Leaf peepers aside, Maine colors shine

The stranger at the table nearby spit out her question: “Where’s the color?” She might as well have asked, “Where’s the beef?” as the old lady in the television commercial did years back, her lips pursed and eyes squinted at the thin hamburger she was served.

“It’s late this year,” someone at the counter answered, “but we’ll see some by and by. Always do.”

“That won’t help me,” she said, studying the Down East map on her place mat. “I’m leaving in three days, back to Arizona.”

She called to mind a guest we had who grumbled for four days about the fog before he left – by compass, he would later complain – and drove back to Rhode Island. Worse yet, he preferred ham to chowder and shivered the whole visit, wrapped in an afghan, although it was August. We remembered a few who griped about the wind and rain during their stay; others who deplored the heat of this past summer.

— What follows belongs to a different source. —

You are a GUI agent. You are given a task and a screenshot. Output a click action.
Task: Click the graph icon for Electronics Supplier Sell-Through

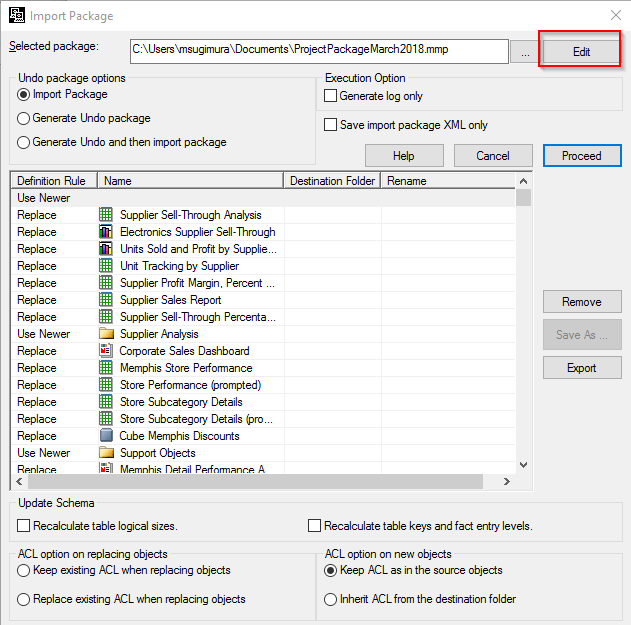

Some visitors to Maine seem to think they can order the weather as they do a fried scallop roll with plenty of tartar sauce and two wedges of lemon. The rest of us just take what’s served up, even if it’s coffee, old and thick as molasses.

So far, we like what’s being served up this October, with the misted, early mornings cool and the days warm and golden as buttered toast. With sunsets blazing the sky in reds, with blueberry fields stained cerise, and roadside ferns curled and russet.

Mountain ash limbs droop with red berries and the cattails in the marshes are furry brown. Crab apples are crimson, pumpkins more orange than tangerines, and bittersweet vines are laden with yellow-skinned berries soon to open into their autumn rust.

“Where’s the color?” It’s in the maroon burning bushes, in the chrysanthemums, in the Cortland and MacIntosh apples, in the lush golf course greens, in the giant sunflowers next to the barn, in the bog cranberries, in the rose hues of hydrangea, in the blue of the bay- and sky overhead.

As the fellow said, we’ll see the foliage turn by and by, the oaks gold and the maples scarlet, and the frost glistening white on open fields. The season’s peak may come too late for some disappointed leaf peepers who left the area before the first V of Canada geese flew by.

But, the rest of us are perfectly content with a prolonged Indian summer. In our book, it’s made to order.